From the start, it's obvious that Slade is working in a different mode, as he shoots in black and white and makes his threats dark and amorphous rather than flashing a lot of red. There's overpowering corruption and filth in nearly every frame, and the mythology Slade adapts from Lawrence C. Connolly's story is spelled out just enough to make the viewer wonder and worry. Reaser handles her end of it well, Slade's team fits some Cronenberg-quality weird imagery into this, and as a result it reaches beyond the repeated plot devices of the other segments to the point where it makes one think about being overwhelmed and frightened by a world that suddenly seems worse.

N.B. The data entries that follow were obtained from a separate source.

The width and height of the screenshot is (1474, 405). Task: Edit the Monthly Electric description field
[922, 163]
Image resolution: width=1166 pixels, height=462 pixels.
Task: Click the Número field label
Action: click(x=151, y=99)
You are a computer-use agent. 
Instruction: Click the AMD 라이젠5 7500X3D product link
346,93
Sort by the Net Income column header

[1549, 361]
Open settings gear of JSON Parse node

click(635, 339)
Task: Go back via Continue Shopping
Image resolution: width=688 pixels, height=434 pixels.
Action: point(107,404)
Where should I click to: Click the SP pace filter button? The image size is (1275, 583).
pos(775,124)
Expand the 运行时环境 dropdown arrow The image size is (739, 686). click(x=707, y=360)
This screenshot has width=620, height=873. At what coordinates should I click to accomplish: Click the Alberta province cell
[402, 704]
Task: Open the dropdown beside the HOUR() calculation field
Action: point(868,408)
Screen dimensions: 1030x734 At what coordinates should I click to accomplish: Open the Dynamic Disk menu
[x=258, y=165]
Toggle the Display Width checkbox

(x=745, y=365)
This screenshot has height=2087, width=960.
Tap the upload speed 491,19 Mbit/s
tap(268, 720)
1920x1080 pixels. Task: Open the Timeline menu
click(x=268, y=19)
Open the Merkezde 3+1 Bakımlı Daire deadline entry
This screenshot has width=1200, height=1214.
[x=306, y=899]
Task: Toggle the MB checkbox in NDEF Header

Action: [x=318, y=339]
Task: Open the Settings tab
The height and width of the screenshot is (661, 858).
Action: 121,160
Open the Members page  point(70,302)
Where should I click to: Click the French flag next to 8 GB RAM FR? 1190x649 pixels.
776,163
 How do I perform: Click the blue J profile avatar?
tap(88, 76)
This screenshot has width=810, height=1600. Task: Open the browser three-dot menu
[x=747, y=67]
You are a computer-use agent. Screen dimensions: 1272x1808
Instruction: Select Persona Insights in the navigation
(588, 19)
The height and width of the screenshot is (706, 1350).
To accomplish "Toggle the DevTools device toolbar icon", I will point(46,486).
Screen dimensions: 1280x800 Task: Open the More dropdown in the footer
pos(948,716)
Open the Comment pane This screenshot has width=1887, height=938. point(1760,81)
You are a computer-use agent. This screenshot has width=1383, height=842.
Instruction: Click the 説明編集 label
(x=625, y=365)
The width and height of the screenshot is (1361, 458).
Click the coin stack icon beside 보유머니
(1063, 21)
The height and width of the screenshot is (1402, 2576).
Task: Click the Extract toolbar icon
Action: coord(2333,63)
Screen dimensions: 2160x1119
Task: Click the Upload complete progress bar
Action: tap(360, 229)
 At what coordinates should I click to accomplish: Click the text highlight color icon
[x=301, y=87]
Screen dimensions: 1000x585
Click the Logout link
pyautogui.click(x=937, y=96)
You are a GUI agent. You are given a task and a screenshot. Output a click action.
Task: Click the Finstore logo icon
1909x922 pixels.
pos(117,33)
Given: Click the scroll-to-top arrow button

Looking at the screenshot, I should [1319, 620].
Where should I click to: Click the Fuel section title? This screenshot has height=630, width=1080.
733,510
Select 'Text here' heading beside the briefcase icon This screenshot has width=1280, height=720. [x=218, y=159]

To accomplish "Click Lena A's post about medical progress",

It's a bit of a come-down, then, to go to Mick Garris's "Death", in which musical prodigy Riley (Faly Rakotohavana) finds himself haunted after a near-death experience, only to find that the ghosts trying to persuade him to join them in the hereafter aren't his only problem, as the man who nearly murdered him has come to the hospital to finish the job. As is the case throughout, there is some impressive effects work and bloody violence, but Garris is almost too casual about his supernatural premise - another character reference it like it's not unusual at all - and though I didn't have a stopwatch during the film, this segment feels like the film's longest, despite having what is probably the simplest story.Garris also handles the wraparound material in the theater, eventually introducing Mickey Rourke as The Projectionist, but the pair never manage to elevate that concept past him being a passive, blandly disreputable figure. He looks kind of unpleasant, but that's kind of this film all over - it's filled with things tht should be scary, but anybody who is going to see this movie probably feels too much affection for them for most to actually work as intended.